**SET EXERCISE:**
Copy out the following lines of the listing word for word, starting at the line that contains "The image size is (190, 126)." and ending after the line that contains "Screen dimensions: 579x260 257,35".

**RECORDS FOR THE EXERCISE:**

-- Start --

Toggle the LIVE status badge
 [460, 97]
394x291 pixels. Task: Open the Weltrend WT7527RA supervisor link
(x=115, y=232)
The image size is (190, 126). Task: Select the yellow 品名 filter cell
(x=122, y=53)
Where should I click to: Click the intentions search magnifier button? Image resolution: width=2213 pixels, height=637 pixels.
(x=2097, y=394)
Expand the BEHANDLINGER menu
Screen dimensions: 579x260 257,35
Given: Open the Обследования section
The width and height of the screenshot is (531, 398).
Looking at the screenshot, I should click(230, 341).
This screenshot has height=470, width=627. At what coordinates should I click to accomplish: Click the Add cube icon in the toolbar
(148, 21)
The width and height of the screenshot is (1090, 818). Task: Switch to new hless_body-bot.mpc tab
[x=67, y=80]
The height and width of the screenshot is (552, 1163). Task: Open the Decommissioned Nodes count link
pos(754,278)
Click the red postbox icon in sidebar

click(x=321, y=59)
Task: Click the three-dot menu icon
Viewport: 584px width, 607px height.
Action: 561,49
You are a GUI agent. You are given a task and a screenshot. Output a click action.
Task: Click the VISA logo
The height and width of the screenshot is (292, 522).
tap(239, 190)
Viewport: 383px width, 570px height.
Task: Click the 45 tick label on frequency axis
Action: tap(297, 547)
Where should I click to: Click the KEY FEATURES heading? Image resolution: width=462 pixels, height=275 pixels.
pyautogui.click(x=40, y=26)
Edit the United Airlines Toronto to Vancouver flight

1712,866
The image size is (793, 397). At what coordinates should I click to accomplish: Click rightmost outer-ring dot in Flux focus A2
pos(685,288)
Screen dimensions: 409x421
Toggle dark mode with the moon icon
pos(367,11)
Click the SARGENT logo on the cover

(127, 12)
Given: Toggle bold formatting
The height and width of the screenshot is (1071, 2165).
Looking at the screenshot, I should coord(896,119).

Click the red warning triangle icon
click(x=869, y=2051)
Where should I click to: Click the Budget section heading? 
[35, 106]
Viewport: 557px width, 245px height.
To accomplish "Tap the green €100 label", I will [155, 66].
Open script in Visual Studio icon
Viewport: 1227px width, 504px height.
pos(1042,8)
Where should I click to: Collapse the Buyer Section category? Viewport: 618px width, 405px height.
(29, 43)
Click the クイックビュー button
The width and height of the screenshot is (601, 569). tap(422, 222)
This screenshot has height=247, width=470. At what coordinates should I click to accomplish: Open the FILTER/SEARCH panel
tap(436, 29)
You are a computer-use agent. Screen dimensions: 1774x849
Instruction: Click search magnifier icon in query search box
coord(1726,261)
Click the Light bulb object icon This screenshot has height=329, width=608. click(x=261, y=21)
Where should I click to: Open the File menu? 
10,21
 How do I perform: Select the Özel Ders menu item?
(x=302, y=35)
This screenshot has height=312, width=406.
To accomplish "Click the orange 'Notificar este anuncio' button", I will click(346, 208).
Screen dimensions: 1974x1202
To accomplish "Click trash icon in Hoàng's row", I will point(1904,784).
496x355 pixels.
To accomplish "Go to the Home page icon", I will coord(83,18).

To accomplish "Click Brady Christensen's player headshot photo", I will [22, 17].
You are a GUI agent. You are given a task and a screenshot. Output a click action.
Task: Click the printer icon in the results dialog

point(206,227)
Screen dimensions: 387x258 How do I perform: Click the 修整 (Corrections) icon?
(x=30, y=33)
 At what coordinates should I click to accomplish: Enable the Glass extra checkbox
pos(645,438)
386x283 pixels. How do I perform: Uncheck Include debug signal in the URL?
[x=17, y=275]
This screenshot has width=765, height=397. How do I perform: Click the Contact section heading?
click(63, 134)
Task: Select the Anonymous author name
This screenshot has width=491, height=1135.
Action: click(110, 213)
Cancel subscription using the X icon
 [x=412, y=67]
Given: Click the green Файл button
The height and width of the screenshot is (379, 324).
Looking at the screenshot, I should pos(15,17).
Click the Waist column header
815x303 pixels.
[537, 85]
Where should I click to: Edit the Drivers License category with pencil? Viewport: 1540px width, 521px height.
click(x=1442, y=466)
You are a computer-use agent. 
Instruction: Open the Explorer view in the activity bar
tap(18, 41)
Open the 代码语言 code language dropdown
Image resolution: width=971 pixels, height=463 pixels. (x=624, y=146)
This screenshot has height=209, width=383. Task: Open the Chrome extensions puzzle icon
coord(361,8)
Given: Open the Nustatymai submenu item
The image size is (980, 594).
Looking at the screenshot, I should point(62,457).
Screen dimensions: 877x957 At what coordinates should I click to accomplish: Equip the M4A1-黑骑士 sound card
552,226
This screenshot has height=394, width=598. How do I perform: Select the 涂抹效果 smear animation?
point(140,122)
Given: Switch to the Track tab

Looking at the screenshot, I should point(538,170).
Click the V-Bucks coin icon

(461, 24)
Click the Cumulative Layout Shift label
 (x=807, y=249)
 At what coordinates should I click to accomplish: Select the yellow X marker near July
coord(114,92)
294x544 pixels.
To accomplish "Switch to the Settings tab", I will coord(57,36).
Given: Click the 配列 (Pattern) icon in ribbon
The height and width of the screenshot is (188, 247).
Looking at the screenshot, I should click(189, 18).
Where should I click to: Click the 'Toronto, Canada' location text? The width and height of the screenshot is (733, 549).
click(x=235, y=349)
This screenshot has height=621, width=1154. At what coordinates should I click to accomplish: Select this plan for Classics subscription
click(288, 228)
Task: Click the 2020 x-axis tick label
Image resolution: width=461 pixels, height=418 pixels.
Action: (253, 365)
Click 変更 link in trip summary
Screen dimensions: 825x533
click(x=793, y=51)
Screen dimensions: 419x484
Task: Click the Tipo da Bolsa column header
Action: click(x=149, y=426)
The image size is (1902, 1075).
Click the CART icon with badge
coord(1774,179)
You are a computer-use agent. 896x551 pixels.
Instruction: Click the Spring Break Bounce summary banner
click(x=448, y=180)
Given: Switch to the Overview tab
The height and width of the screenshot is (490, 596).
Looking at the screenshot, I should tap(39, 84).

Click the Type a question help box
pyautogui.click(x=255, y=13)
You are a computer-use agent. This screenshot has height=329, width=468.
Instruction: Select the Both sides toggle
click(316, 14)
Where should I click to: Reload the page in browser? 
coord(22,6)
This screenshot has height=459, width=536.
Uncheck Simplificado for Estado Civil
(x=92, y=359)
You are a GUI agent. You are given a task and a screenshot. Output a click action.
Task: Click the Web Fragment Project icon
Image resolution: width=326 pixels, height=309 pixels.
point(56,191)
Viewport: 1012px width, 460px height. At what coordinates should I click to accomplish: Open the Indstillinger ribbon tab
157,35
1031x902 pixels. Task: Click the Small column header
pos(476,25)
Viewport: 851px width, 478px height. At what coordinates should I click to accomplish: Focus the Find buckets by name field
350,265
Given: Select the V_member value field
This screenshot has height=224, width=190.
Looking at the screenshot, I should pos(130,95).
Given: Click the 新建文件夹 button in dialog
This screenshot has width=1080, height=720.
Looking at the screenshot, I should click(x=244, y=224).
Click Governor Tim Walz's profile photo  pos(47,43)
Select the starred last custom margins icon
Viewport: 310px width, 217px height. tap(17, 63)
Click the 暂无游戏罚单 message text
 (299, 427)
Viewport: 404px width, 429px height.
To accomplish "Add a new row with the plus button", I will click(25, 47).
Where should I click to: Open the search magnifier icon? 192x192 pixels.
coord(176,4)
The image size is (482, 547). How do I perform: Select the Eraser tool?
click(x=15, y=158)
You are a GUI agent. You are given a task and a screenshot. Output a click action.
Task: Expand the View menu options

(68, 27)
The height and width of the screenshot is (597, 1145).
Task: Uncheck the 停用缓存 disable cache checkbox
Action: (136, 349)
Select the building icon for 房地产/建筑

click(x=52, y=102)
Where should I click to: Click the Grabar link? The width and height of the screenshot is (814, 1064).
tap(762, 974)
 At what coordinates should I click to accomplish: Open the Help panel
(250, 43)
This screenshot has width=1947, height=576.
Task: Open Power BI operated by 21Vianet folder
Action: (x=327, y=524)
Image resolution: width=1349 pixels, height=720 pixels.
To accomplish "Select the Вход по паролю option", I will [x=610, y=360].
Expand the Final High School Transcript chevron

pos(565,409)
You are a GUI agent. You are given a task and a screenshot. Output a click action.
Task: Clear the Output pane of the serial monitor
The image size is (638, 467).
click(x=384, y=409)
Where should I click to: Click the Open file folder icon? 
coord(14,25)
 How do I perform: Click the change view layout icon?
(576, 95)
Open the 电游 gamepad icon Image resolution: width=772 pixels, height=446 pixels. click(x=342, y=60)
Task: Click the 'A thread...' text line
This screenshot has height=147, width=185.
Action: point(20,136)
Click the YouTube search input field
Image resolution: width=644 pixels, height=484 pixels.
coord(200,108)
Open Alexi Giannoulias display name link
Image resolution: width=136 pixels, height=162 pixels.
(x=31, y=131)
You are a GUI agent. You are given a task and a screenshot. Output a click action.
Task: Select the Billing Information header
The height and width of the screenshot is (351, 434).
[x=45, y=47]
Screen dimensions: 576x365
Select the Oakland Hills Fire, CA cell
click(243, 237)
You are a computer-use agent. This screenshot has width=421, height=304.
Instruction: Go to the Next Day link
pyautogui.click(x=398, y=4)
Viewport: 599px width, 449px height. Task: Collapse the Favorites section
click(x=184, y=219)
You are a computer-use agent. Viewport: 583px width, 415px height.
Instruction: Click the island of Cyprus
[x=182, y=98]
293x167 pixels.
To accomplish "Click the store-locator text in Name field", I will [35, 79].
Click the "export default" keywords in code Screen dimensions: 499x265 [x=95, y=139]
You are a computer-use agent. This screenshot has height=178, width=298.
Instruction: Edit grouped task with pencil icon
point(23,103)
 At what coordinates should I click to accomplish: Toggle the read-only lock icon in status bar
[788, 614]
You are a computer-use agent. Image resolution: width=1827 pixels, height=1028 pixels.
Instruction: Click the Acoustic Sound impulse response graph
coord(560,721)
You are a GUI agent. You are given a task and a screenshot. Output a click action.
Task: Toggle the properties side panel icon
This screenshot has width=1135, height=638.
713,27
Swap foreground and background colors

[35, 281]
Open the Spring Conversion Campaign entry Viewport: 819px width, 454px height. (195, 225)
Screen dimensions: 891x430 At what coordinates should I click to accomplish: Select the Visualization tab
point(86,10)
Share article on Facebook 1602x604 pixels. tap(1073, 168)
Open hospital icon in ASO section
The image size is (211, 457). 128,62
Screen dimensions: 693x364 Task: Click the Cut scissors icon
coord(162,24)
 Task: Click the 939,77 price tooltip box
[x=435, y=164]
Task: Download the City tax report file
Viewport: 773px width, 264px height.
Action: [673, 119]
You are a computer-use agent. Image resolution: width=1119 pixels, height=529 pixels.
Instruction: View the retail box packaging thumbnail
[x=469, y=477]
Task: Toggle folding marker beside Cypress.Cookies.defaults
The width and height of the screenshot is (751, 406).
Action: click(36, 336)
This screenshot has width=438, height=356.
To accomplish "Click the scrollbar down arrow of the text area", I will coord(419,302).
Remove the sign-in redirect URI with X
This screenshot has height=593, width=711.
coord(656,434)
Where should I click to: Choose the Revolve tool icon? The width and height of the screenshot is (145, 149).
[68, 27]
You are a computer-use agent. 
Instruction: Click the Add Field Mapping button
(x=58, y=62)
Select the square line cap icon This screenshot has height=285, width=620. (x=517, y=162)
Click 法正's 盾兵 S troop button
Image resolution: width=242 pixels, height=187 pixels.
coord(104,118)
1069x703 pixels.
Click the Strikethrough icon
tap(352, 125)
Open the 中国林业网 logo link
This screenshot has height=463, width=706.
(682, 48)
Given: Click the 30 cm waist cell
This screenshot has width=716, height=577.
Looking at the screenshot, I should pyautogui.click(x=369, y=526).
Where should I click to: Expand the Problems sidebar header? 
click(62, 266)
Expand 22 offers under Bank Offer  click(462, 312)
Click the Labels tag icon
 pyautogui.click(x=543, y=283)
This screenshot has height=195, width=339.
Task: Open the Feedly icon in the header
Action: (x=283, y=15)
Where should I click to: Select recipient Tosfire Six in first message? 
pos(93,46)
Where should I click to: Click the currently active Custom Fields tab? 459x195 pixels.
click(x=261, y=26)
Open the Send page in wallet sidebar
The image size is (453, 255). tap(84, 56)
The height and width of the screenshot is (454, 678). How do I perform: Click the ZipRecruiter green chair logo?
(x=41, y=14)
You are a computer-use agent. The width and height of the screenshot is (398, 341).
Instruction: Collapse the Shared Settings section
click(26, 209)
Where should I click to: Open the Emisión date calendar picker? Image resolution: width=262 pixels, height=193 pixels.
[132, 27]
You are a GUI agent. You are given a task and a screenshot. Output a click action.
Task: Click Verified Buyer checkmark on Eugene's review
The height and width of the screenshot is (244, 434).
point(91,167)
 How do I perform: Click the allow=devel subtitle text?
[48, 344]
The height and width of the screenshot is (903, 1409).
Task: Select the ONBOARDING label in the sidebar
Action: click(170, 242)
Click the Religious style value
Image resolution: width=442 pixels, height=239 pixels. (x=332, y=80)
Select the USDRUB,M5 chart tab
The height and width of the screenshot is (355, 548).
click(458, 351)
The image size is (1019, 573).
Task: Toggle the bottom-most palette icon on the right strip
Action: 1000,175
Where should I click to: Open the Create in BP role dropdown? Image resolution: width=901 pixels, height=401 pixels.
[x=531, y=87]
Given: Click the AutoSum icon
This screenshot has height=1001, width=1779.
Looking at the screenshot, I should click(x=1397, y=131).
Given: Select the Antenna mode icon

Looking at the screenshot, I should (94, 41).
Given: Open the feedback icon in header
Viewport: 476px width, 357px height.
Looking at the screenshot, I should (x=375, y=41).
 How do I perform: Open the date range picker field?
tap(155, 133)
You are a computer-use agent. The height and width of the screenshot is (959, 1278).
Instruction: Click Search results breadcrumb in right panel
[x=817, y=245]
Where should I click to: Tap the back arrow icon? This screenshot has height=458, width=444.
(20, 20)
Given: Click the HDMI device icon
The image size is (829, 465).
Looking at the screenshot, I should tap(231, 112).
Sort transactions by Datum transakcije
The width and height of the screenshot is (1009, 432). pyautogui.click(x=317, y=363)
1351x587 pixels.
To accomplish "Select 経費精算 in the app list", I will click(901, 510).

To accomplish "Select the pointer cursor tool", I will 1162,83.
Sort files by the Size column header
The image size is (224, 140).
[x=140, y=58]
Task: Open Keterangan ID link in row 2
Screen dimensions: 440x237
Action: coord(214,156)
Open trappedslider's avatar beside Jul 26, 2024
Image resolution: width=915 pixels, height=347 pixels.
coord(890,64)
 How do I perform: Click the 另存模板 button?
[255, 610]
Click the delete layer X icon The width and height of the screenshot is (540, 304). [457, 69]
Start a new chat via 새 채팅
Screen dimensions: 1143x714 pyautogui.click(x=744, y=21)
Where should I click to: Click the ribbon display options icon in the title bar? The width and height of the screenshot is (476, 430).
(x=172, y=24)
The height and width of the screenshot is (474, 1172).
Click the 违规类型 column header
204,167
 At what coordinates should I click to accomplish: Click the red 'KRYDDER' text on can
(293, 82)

-- End --

**WRITTEN ANSWER:**
The image size is (190, 126). Task: Select the yellow 品名 filter cell
(x=122, y=53)
Where should I click to: Click the intentions search magnifier button? Image resolution: width=2213 pixels, height=637 pixels.
(x=2097, y=394)
Expand the BEHANDLINGER menu
Screen dimensions: 579x260 257,35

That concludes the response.